2004-05-21 / Front Page

Expert: AA 587 Pilot ‘Shocked’ By Forces On Rudder

By Howard Schwach

Expert: AA 587 Pilot ‘Shocked’ By Forces On Rudder

By Howard Schwach

A computer systems professional who has become an expert on the crash of American Airlines Flight 587 has told The Wave that, after studying submissions to the National Transportation Safety Board (NTSB) from the airlines, the plane’s manufacturer and the pilot’s union that he is sure that Sten Molin, the first officer who was flying the Airbus A-300, was "shocked by the lateral forces produced by the first rudder movement after the plane hit wake turbulence from a Japan Airlines Heavy that took off just prior to its own takeoff.

"I read all of the reports carefully," says Vic Trombettas, "and for all of their disagreements, they all agreed on one thing: that the pilot was shocked by the lateral forces produced by the first rudder movement."

"Of course," Trombettas points out, "one side blames the sensitivity of the rudder system [for the crash] while the other side blames the AA training system for over-emphasizing rudder use for roll control."

Trombettas thinks that the final NTSB report on the crash, which will be released this summer in Washington, D.C., will say that the pilot left the American Airlines training program with the impression that the rudder should be used for the most reliable roll control authority in wake upsets [incidents in which wake turbulence is experienced in control situations].

According to Trombettas, "The pilot was therefore aggressive with the rudder in responding to what he thought was a wake encounter when he was in a 25 degree controlled left turn.
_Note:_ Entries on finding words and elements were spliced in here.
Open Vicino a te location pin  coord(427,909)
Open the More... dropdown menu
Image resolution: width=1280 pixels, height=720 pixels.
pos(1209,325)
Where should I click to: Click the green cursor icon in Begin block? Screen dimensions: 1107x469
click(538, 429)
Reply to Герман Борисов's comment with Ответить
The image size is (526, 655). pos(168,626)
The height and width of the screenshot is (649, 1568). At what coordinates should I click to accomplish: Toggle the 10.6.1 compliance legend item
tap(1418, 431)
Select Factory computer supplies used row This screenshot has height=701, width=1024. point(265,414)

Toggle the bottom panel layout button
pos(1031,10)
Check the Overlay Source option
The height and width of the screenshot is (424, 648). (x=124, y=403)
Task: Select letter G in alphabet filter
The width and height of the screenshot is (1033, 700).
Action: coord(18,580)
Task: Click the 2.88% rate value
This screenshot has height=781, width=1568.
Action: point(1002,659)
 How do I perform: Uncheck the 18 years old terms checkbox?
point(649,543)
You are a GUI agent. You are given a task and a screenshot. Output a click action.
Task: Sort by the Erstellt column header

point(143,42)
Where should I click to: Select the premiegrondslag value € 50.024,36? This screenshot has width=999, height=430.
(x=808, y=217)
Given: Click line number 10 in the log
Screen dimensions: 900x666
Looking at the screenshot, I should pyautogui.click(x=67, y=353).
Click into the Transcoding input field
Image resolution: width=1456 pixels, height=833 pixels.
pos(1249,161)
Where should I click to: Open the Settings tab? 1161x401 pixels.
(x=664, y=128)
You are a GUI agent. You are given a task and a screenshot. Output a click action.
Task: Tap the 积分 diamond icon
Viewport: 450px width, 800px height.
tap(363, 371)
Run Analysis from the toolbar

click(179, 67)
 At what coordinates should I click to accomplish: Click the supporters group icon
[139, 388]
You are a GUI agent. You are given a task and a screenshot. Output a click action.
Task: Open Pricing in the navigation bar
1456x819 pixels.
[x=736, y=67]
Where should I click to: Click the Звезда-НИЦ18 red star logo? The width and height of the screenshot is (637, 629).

In all likelihood, the pilot feared that the wake encounter might roll his aircraft well beyond the 25 degrees."

He adds, "The pilot was in all likelihood not aware of the limited pedal travel at 250 knots which would provide him with full, available rudder travel... The pilot quickly got caught in an APC/PIO [Aircraft Pilot Coupling/ Pilot Induced Oscillations] event given that he was not aware that small rudder pedal movements could produce strong yaw forces."

Trombettas blames a number of contributing factors for the pilot’s inability to control the Airbus jetliner.

• -The failure of Airbus to communicate the redesign of the rudder system to the airlines that flew the plane.

• -The American Airline training program, which, coupled with the sensitive rudder, "created a dangerous mix."

• -The failure of Airbus to disclose the tail loads experienced by American Airlines Flight 903 in 1997. Had they done so, "the industry would have learned several years ago that rudder reversals could be catastrophic. They failed to tell the industry, the FAA or anybody else that those rudder reversals nearly tore the tail off that A-300.

• -American Airlines’ overemphasis on the ability of wake vortices to significantly upset large aircraft such as the A-300-600 model that became AA Flight 587. The NTSB studies show that, had the pilot not responded to the second wake encounter, the aircraft would not have rolled past 34 degrees.

• -American Airlines modification of it’s A-300 simulator, which led to an emphasis on rudder use for roll control.

Trombettas says that he has a problem with all of the submissions in the sense that totally ignore any discussion of such things as the many Rockaway eyewitnesses who reported "fires, explosions and loud booming sounds before the tail separated the plane.